* REQUIREMENT:
In the stretch from the line that contains "909x865 pixels. Task: Click" through the line that contains "Action: tap(45, 275)", swap "green strip" for "yellow strip" and give those lines again with nothing else changed. Leave the pictures out.

* AVAILABLE RECORDS:
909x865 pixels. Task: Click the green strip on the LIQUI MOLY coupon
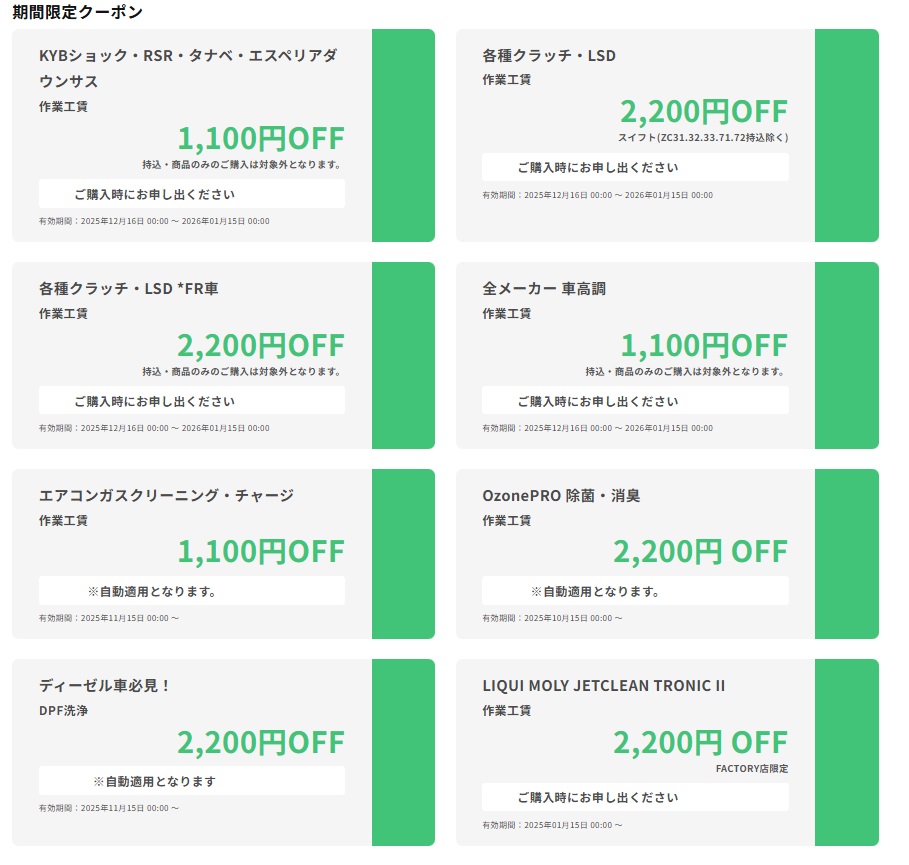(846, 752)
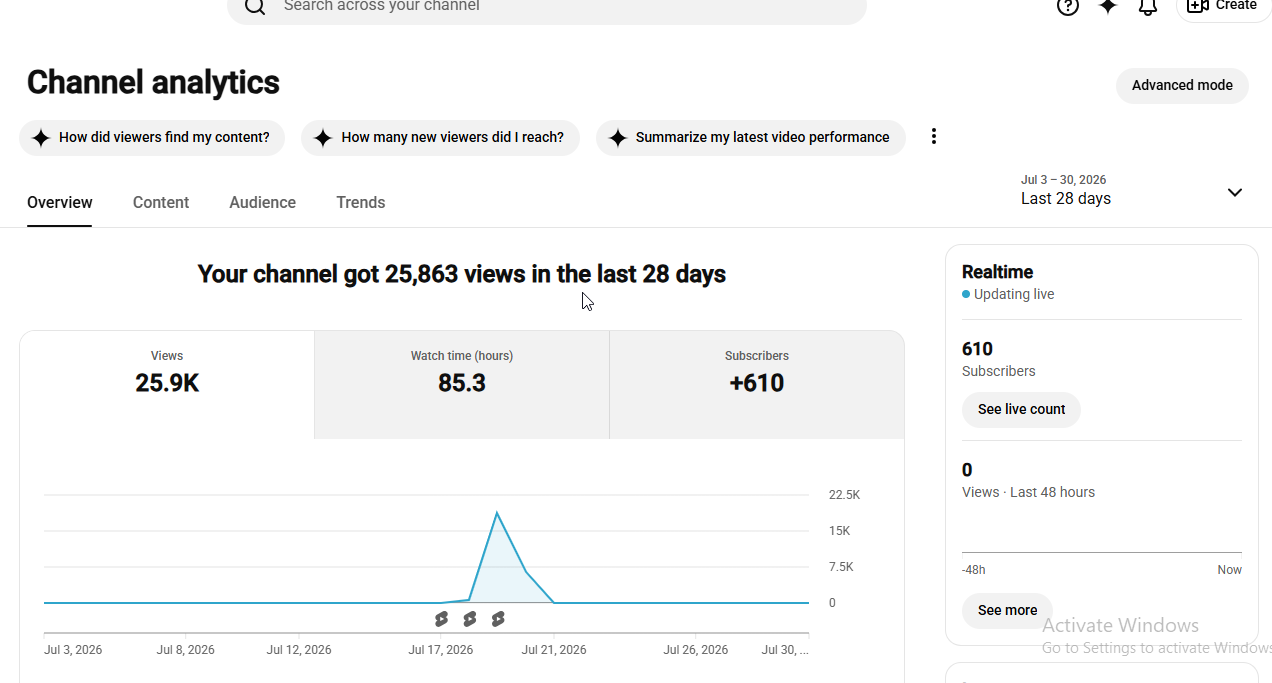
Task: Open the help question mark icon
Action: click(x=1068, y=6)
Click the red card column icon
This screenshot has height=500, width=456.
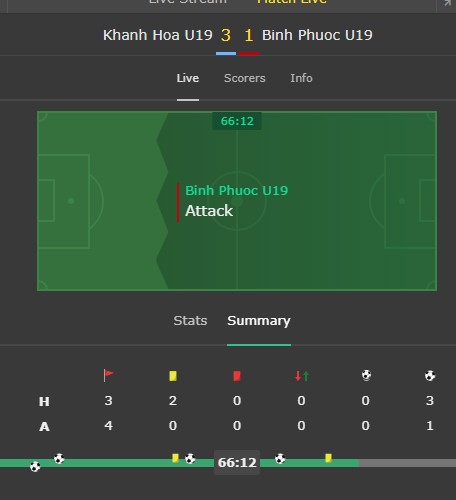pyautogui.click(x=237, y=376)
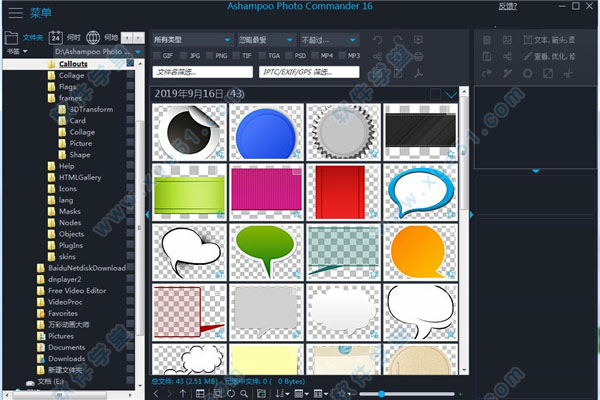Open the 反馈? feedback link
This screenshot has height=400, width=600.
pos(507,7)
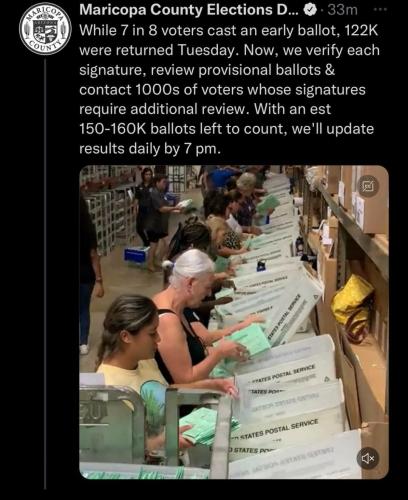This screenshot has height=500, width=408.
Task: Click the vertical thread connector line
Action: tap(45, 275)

...

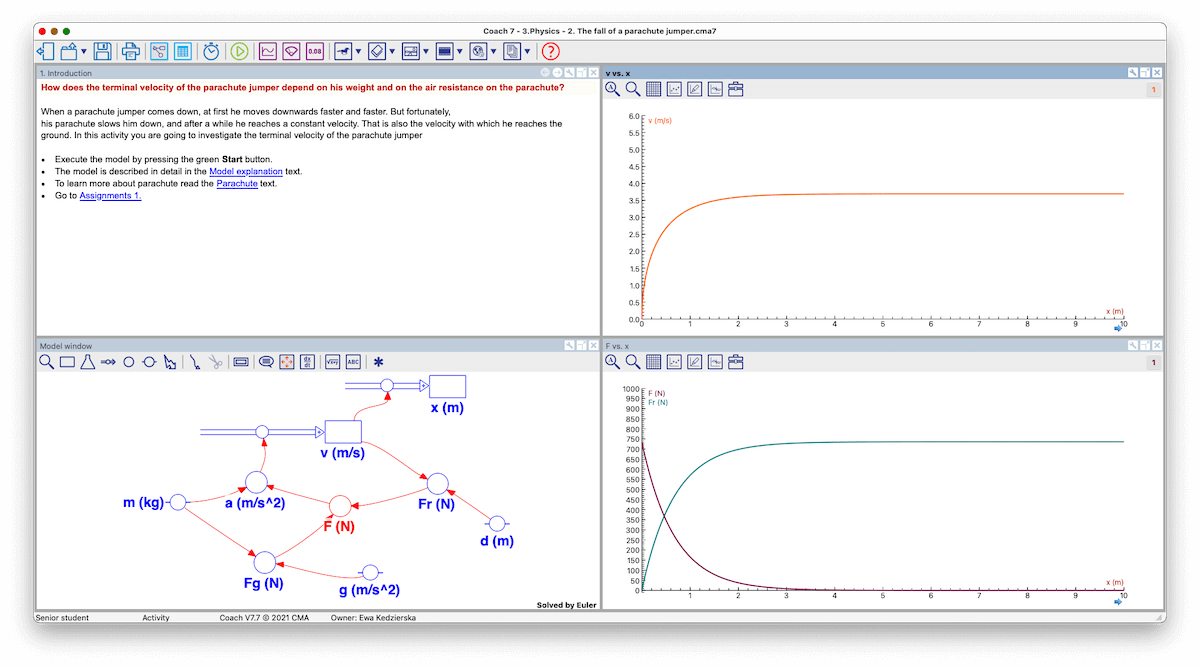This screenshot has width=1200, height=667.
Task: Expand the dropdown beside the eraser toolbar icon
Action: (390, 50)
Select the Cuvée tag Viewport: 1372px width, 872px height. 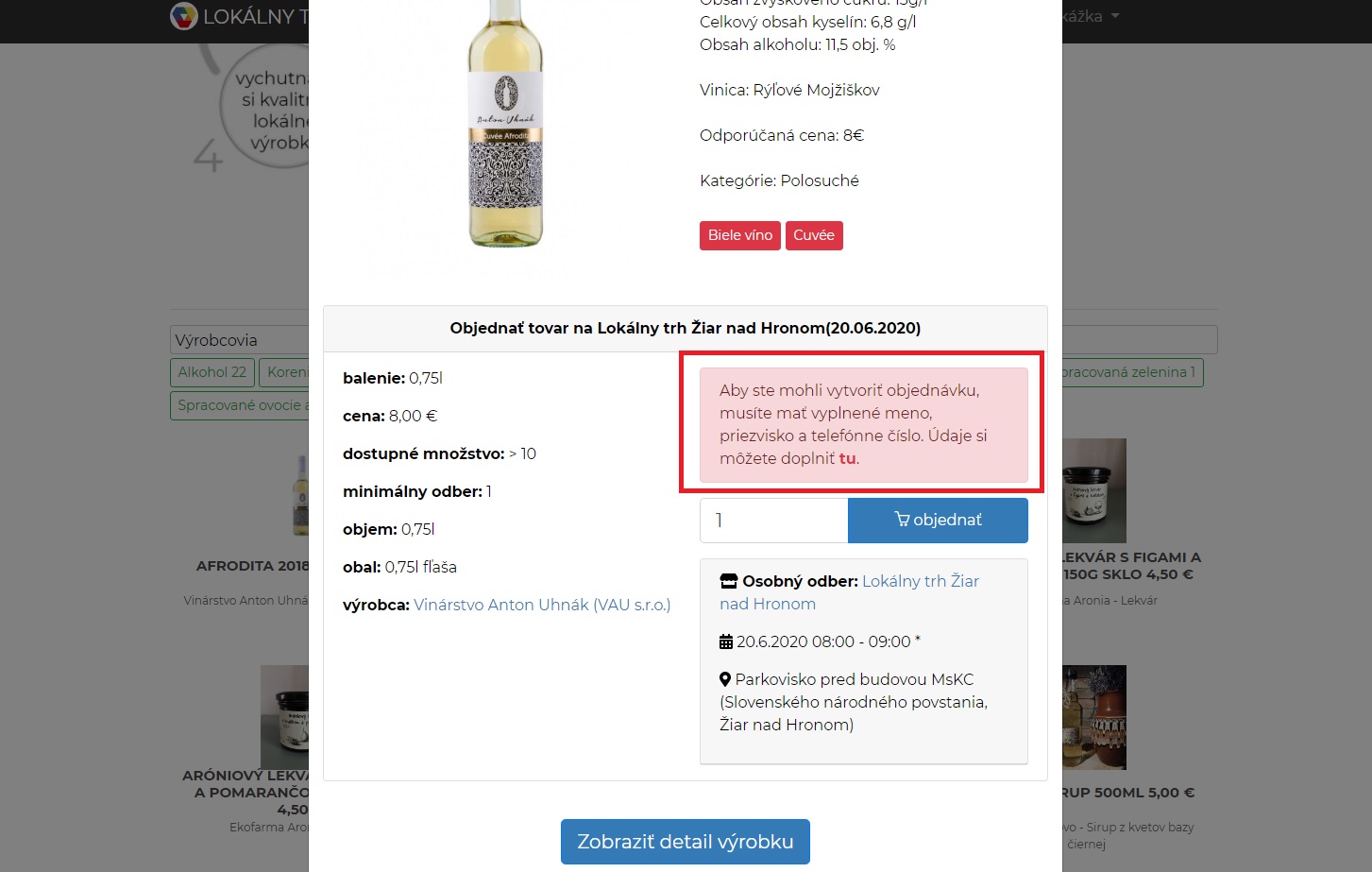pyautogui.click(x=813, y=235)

---

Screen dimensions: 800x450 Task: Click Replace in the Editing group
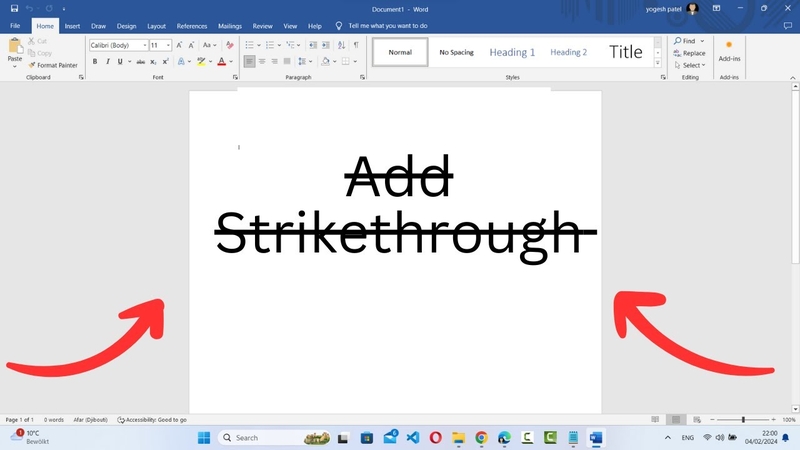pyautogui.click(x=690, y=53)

* COMPLETE RESPONSE:
909x865 pixels. Task: Click the yellow strip on the LIQUI MOLY coupon
(846, 752)
Task: Open the help question mark icon
Action: click(x=1068, y=6)
Click the red card column icon
This screenshot has height=500, width=456.
pyautogui.click(x=237, y=376)
Open the 反馈? feedback link
This screenshot has height=400, width=600.
pos(507,7)
This screenshot has height=500, width=408.
Task: Click the vertical thread connector line
Action: tap(45, 275)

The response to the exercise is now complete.